Ponkapoag is now contained almost entirely by the town of Canton, Massachusetts. The name is derived from a nearby pond 1 mi south of Great Blue Hill; Ponkapoag means "shallow pond" or "a spring that bubbles from red soil".

==History==
Ponkapoag Plantation was established in 1657 as a 6000 acre town parcel formed from Dorchester, Massachusetts Bay Colony. It was the second Christianized native settlement, or "Praying Town" in Massachusetts, after Natick was established in 1651.

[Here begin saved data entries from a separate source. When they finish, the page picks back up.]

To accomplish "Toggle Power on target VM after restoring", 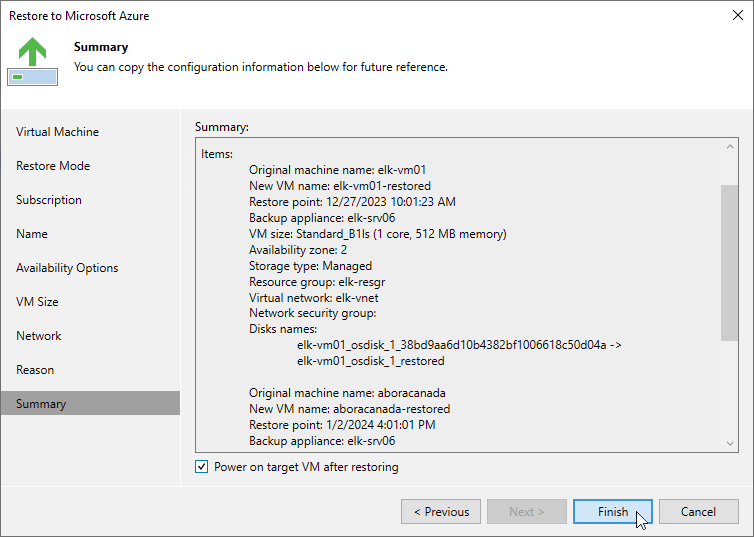I will coord(201,466).
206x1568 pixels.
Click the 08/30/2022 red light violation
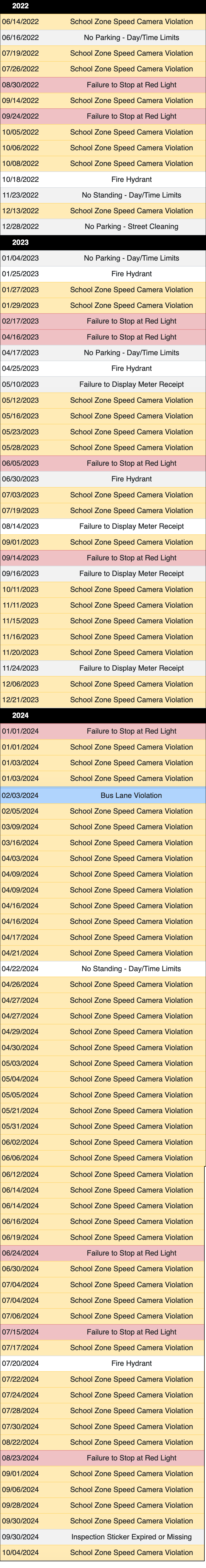(x=102, y=85)
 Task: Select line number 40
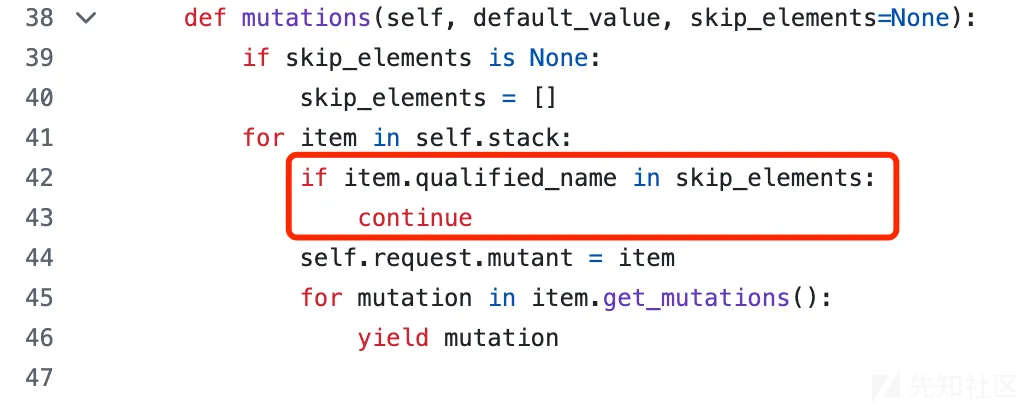[39, 98]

In 1654 members of the Nemasket Tribe, located in the village of Cohannet in current day Bristol County, were among the first Native Americans relocated to Ponkapoag by missionaries. From 1657 to his death around 1670, Quashaamit (William) served as a teaching minister in Ponkapoag, and also deeded large parcels of land in modern day Mendon, Milford, Braintree (Quincy), and North Smithfield.

== Legacy ==
The Improved Order of Red Men, a European-American fraternal order, had a "Ponkapaug tribe" active in West Roxbury, Boston, Massachusetts, into the early 20th century.

Several unrecognized tribes claim descent from the Ponkaoag, including the Praying Indians of Natick and Ponkapoag in Stoughton, the Massachusett Tribe at Ponkapoag in Bridgewater and Holliston, and the Ponkapoag Tribal Council in Brockton.